Zambia Seeks U.S. Exemption from Copper Tariffs to Safeguard $550M Lobito Corridor Trade Route
The head of Zambia’s state-owned mining company is urging the United States to exempt Zambian copper from proposed import tariffs, warning that such duties could jeopardize a major U.S.-backed infrastructure initiative. The comments were reported by the Financial Times.
Kakenenwa Muyangwa, CEO of ZCCM (Zambia Consolidated Copper Mines), voiced concern over the potential impact of a proposed 50% tariff on copper imports to the U.S.
He argued that the move could severely undermine the Lobito Corridor project—a landmark railway initiative designed to link Zambia more directly with Western markets.
The Lobito Corridor, supported by a $550 million financing package from the United States, is a critical part of Washington’s effort to secure global supplies of strategic minerals such as copper.
For Zambia—Africa’s second-largest copper producer—the corridor promises more efficient access to Atlantic ports via Angola, improving export routes for its valuable mineral resources.
“The fundamental concept behind the Lobito Corridor centers on channeling essential minerals, particularly copper, toward American markets,” Muyangwa stated.
He expressed optimism that U.S. policymakers might consider special trade provisions for Zambian copper as the project continues.

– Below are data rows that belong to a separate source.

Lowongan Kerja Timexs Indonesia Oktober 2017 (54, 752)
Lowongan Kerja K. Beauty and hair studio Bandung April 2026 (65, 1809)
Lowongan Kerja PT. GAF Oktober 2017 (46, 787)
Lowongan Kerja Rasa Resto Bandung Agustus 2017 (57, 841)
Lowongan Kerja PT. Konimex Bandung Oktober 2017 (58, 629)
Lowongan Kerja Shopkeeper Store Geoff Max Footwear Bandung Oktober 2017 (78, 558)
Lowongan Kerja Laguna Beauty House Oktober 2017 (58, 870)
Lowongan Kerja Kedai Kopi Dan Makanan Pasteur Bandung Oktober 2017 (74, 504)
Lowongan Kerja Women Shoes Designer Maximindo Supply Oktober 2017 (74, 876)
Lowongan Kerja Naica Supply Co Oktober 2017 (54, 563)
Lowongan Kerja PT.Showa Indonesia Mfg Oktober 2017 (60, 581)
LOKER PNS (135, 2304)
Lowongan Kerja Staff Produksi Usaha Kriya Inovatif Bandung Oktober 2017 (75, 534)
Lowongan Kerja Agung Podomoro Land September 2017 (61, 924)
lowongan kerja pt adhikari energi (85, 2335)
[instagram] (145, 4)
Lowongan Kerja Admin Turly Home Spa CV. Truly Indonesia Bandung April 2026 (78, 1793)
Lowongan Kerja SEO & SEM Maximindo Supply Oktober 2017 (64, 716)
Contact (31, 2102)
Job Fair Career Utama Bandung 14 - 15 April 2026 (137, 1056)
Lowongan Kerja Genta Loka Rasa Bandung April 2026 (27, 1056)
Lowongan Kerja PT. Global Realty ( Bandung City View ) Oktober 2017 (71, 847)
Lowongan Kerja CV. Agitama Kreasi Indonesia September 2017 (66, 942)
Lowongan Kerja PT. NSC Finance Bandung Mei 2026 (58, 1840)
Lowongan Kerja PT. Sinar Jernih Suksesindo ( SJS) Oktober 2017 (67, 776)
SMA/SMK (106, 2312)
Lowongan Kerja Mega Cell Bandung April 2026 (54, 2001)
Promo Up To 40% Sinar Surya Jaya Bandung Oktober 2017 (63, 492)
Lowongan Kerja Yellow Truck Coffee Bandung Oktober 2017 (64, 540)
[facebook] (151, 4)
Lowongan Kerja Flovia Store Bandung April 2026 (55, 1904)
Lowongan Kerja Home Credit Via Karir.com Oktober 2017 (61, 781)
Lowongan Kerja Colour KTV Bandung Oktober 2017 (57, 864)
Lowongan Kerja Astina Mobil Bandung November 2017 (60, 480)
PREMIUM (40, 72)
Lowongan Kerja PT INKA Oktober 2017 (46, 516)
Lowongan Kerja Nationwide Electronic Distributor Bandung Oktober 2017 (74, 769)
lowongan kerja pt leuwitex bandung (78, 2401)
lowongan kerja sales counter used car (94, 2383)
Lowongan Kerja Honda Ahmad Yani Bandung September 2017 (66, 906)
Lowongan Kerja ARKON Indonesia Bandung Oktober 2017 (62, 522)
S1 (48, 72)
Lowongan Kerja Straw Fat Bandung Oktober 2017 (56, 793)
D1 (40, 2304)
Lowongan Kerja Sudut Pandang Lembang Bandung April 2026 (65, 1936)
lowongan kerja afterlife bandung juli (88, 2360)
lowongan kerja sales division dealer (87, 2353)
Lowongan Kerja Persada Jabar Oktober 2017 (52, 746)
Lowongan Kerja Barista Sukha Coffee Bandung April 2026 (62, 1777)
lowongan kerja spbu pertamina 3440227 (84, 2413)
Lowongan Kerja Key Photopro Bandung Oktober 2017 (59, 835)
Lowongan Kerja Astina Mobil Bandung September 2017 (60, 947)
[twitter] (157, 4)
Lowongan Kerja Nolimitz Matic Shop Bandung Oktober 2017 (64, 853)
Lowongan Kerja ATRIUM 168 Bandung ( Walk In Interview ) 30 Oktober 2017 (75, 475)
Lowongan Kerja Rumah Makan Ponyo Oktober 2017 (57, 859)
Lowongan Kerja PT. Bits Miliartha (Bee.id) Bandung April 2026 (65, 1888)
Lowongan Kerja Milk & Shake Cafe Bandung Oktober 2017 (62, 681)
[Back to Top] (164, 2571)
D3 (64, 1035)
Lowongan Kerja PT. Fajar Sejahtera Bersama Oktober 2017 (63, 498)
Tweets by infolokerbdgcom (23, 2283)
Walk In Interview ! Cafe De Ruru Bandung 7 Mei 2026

As a landlocked nation heavily reliant on copper exports, Zambia views the Lobito Corridor as vital to its economic growth and trade diversification.

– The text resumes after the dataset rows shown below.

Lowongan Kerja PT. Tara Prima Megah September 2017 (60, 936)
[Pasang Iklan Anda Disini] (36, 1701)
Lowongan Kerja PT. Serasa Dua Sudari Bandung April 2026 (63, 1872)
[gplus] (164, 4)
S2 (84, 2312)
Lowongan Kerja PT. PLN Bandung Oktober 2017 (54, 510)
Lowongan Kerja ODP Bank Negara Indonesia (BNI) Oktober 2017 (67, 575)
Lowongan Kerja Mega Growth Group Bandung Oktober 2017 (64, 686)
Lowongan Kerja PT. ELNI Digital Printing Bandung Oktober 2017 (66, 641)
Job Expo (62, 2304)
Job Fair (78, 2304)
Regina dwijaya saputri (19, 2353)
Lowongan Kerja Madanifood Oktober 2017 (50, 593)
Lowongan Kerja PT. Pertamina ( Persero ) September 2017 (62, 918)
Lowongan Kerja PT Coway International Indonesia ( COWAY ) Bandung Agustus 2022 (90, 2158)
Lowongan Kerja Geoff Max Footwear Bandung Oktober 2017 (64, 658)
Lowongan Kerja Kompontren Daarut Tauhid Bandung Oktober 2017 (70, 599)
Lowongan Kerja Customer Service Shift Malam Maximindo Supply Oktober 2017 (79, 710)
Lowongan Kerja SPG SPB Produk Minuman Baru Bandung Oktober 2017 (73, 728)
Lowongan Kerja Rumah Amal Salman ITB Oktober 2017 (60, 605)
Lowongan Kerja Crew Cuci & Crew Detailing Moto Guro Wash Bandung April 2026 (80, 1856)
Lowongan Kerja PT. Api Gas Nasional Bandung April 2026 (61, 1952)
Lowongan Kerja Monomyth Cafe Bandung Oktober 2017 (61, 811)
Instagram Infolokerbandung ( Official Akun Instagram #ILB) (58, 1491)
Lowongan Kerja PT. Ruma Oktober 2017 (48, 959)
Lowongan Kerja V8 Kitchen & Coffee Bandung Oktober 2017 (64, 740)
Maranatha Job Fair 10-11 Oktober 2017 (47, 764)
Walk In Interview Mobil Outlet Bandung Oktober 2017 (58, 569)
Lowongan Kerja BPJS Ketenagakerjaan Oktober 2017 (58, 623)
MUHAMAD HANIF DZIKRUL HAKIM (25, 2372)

Any tariff barriers imposed by Washington could not only disrupt copper trade but also weaken trust in broader U.S.-Africa strategic partnerships aimed at securing critical mineral supply chains.
The situation reflects the growing tension between domestic protectionist policies and international cooperation in securing access to key resources needed for green technologies, electric vehicles, and clean energy infrastructure.